● TASK BRIEF: Word for word, please copy the line containing "Instruction: Click the negative May 2024 bar" and all lines after it in the entries below, and only those, leaving every picture out.

● DATA EXTRACT:

=== Section Start ===

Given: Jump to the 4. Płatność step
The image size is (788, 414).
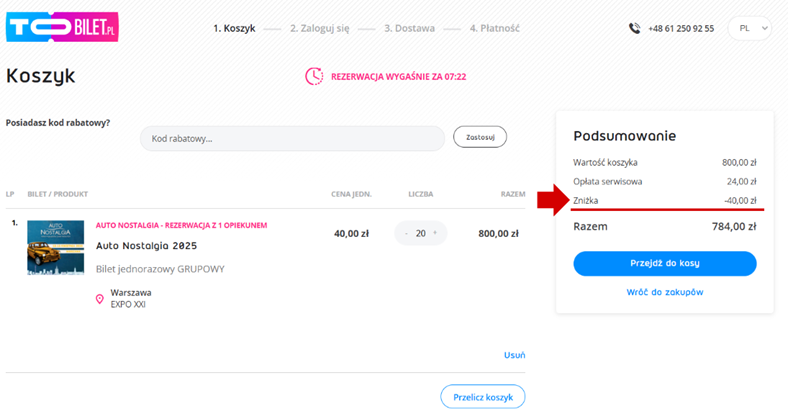Looking at the screenshot, I should [x=495, y=28].
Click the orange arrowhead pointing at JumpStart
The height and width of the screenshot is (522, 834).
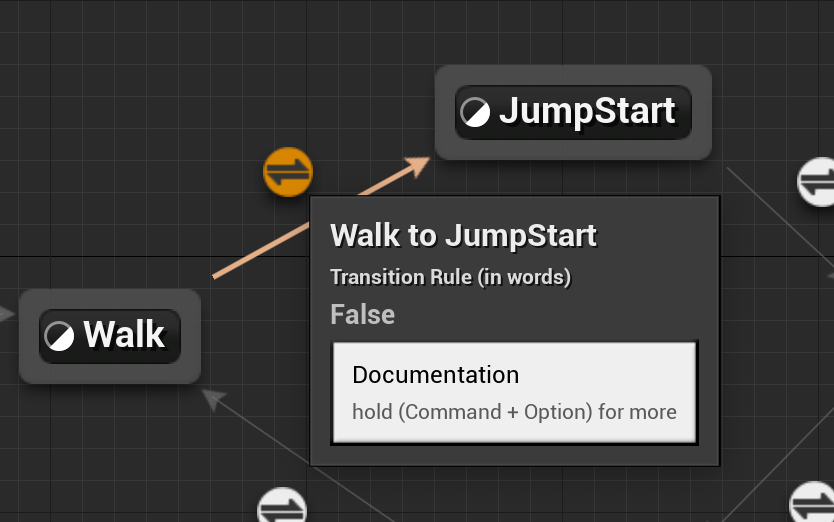click(x=418, y=165)
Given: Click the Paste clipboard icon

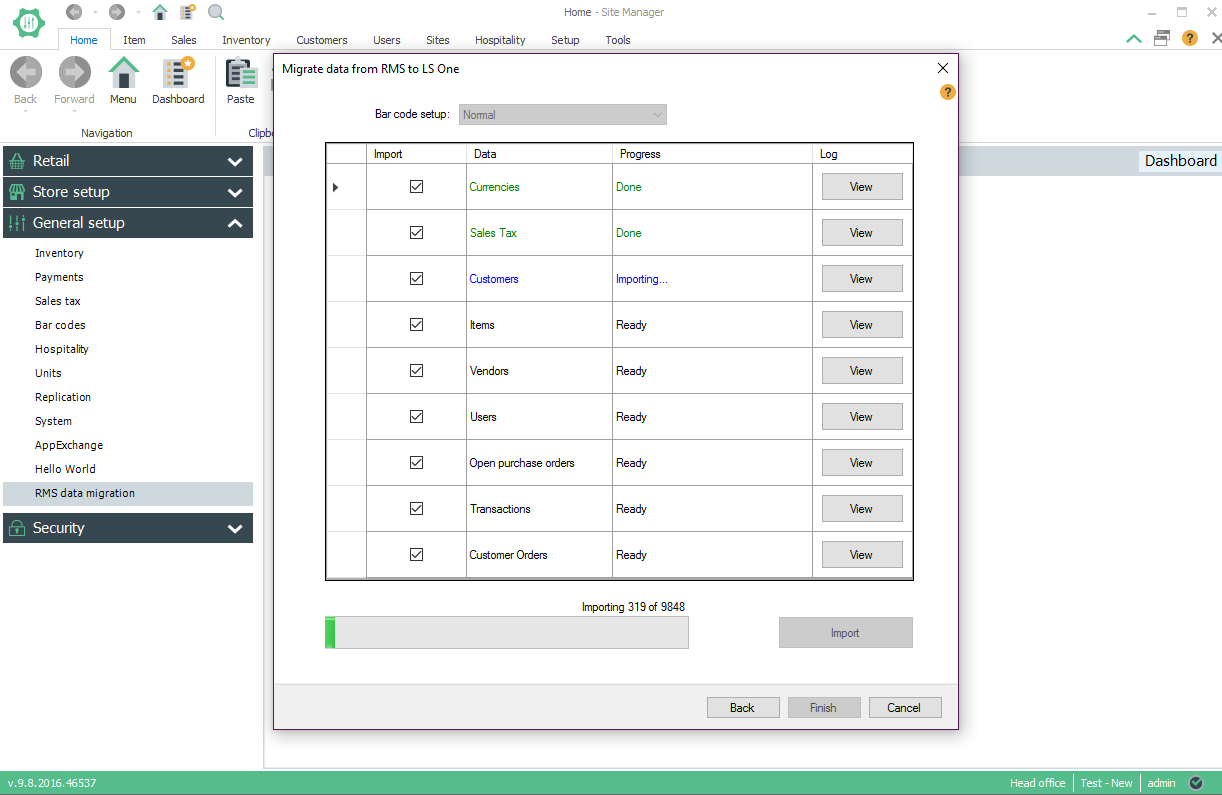Looking at the screenshot, I should 240,75.
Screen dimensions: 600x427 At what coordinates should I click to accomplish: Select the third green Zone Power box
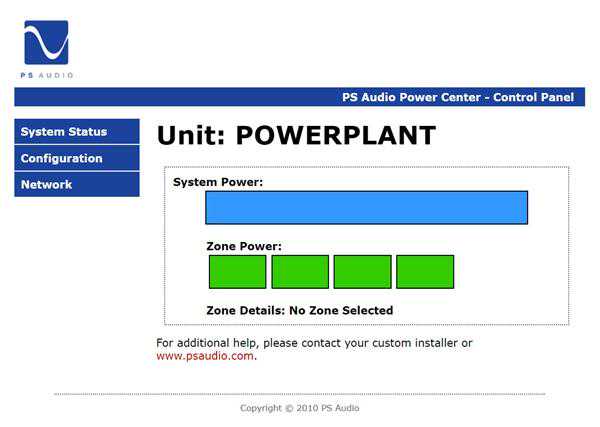point(362,272)
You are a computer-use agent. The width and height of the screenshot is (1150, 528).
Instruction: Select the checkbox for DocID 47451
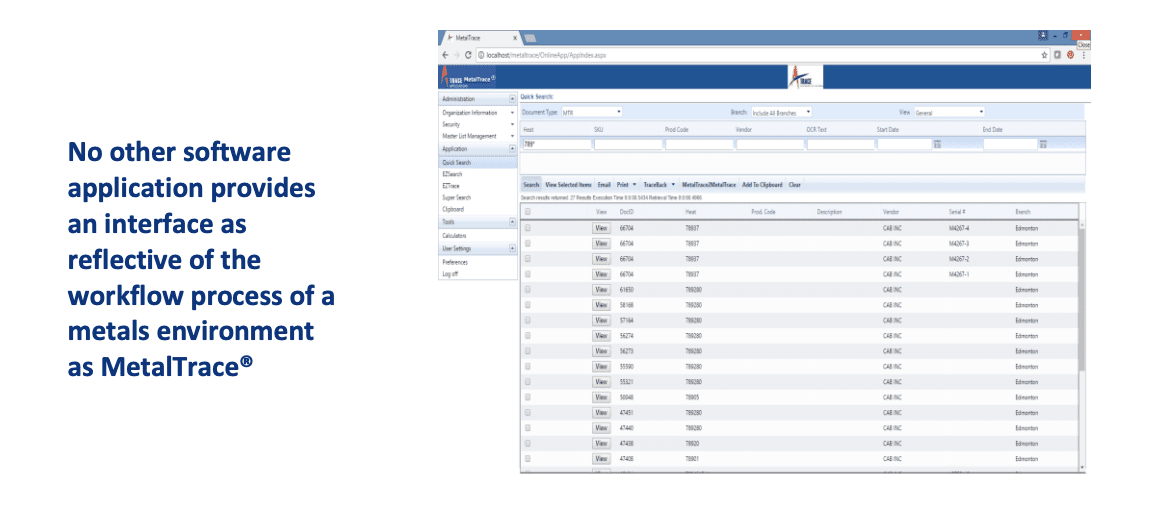tap(528, 412)
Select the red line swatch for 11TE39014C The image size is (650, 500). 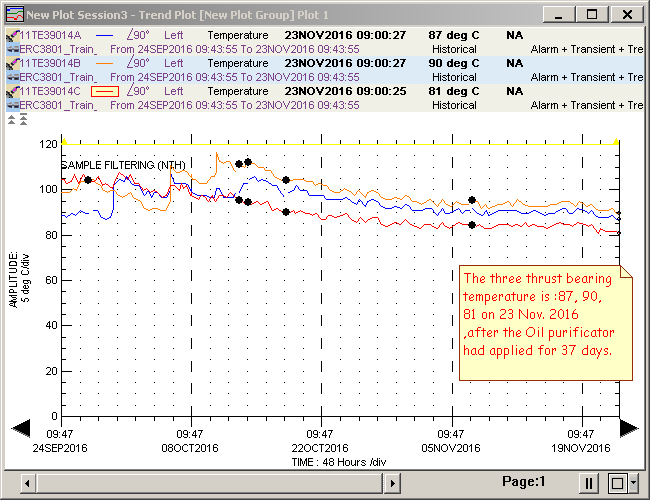coord(105,91)
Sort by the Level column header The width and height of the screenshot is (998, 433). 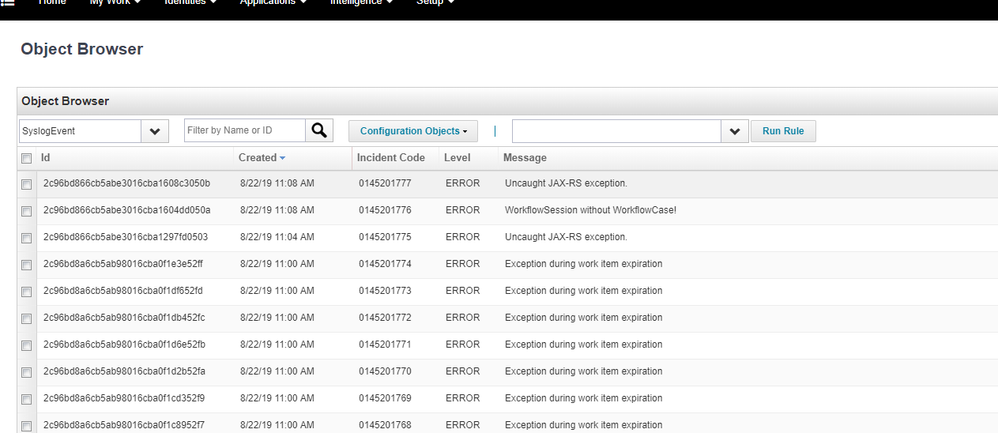457,158
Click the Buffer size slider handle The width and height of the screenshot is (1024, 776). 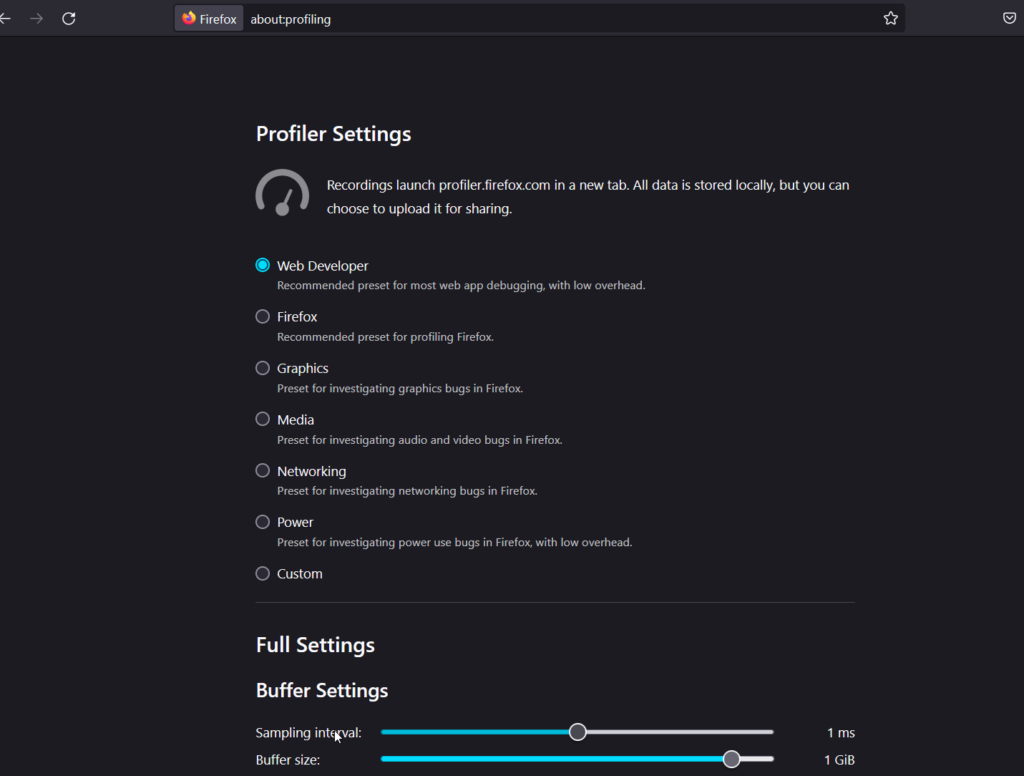tap(731, 759)
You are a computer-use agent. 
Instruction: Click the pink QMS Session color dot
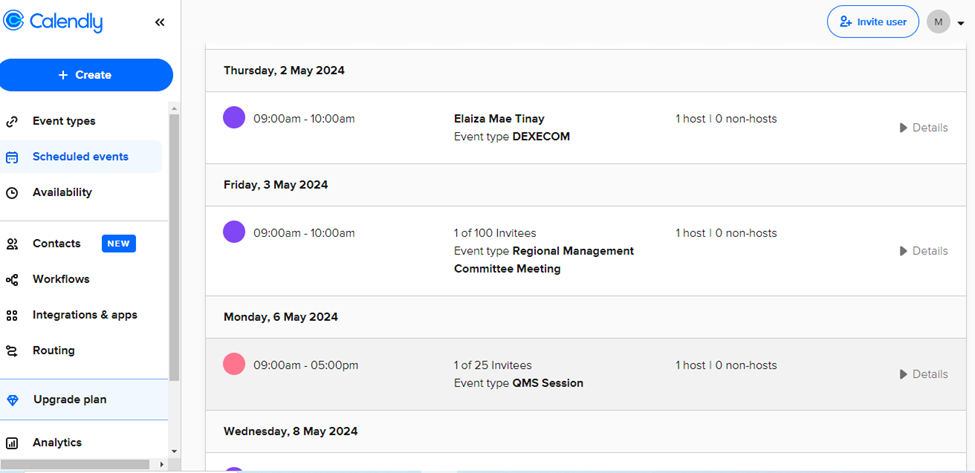[x=234, y=364]
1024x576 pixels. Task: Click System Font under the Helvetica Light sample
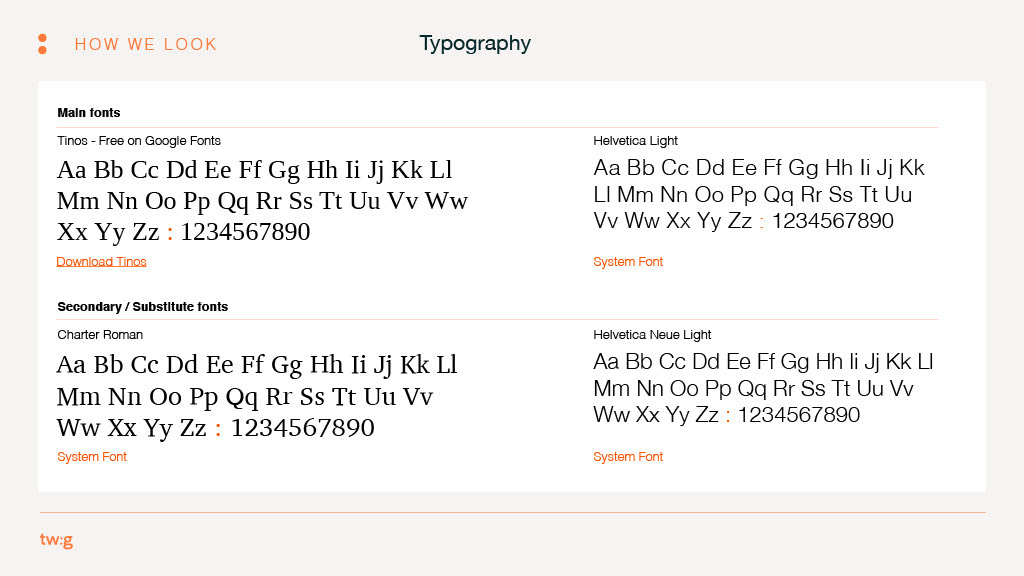point(628,262)
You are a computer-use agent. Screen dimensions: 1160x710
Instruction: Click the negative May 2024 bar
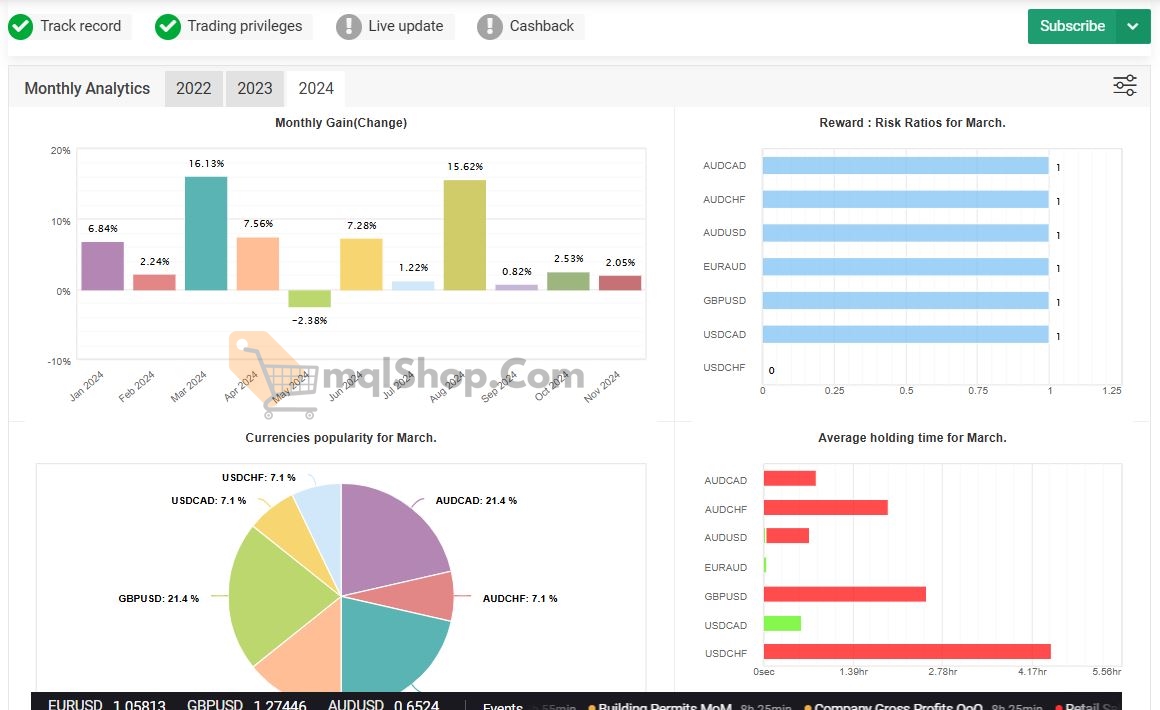tap(309, 299)
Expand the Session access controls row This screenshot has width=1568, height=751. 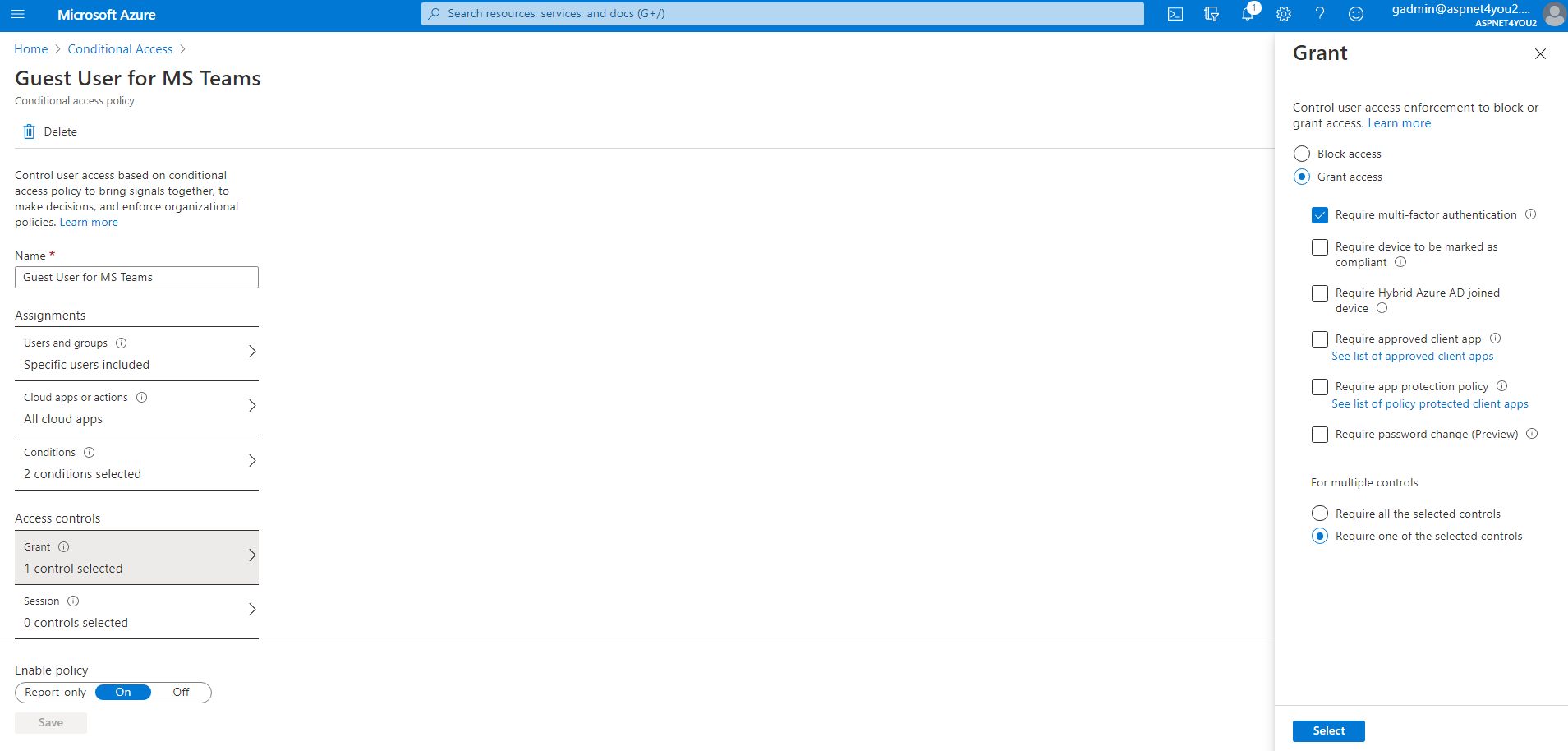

=== Section End ===

● RESPONSE BELOW:
Instruction: Click the negative May 2024 bar
tap(309, 299)
Expand the Session access controls row This screenshot has width=1568, height=751. 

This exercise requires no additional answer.